Fünf Tage in Aberdeen reichen aus, um zu erkennen, dass diese Stadt voller Kontraste steckt. Auf den ersten Blick wirkt sie durch ihren grauen Granit und das oft düstere Wetter eintönig und kühl, fast steril. Doch wer genauer hinsieht, entdeckt eine lebendige Café-, Restaurant- und Shopping-Szene, die dem Stadtbild eine überraschende Dynamik verleiht. Es ist eine Stadt im Wandel, eine, die nicht ganz weiß, wo sie hingehört – zwischen vergangenem Reichtum und einer ungewissen Zukunft.

Früher war Aberdeen das pulsierende Zentrum des Ölbooms. Man erzählte mir, dass man keine Straße entlanggehen konnte, ohne alle paar Meter jemandem im Anzug zu begegnen. Heute ist das anders. Die Industrie zieht sich zurück, und mit ihr verschwindet auch der sichtbare Wohlstand. Das merkt man nicht nur an der Atmosphäre, sondern auch an den Immobilienpreisen – laut einer aktuellen Studie sind die Hauspreise hier die niedrigsten in ganz Schottland. Ein Glücksfall für Käufer, aber eben auch ein deutliches Zeichen dafür, dass der Markt sich woandershin verlagert.

Gleichzeitig gibt es in Aberdeen eine tief verwurzelte Tradition des Wissens. Die Universität, gegründet im 15. Jahrhundert, gehört zu den ältesten des Landes. Besonders spannend finde ich, dass hier Kriminologie studiert werden kann – eine Disziplin, die einen faszinierenden Einblick in reale Verbrechen gewährt. Viele Professoren engagieren sich aktiv im True-Crime-Spektrum, was Aberdeen einen modernen, intellektuellen Anstrich gibt.

Architektonisch hat die Stadt einige beeindruckende Gebäude zu bieten: die Cowdray Hall, das Marischal College, die Music Hall – alle aus massivem Granit. An sonnigen Tagen reflektiert der Stein das Licht auf eine fast silbrige Weise, aber an trüben Tagen verstärkt er nur die monotone Farbgebung der Stadt.

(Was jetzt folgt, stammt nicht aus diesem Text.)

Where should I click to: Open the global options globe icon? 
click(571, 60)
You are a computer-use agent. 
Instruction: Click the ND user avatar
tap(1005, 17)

Es gibt wenig Farbe, weder im Stadtbild noch oft im Wetter. Umso spannender sind die Street-Art-Murals im Banksy-Stil, die plötzlich aus dem Grau herausstechen und Aberdeen einen Hauch von Subkultur verleihen.

Aberdeen ist ein Ort, den man erlebt haben muss. Ihre Gegensätze machen sie faszinierend – eine Mischung aus reicher Geschichte, intellektuellem Anspruch und einem Hauch von Melancholie. Ob ich hier leben wollte, weiß ich nicht. Aber als Reiseziel? Absolut. Ein Ort, der überrascht und irritiert – aber genau das macht ihn spannend.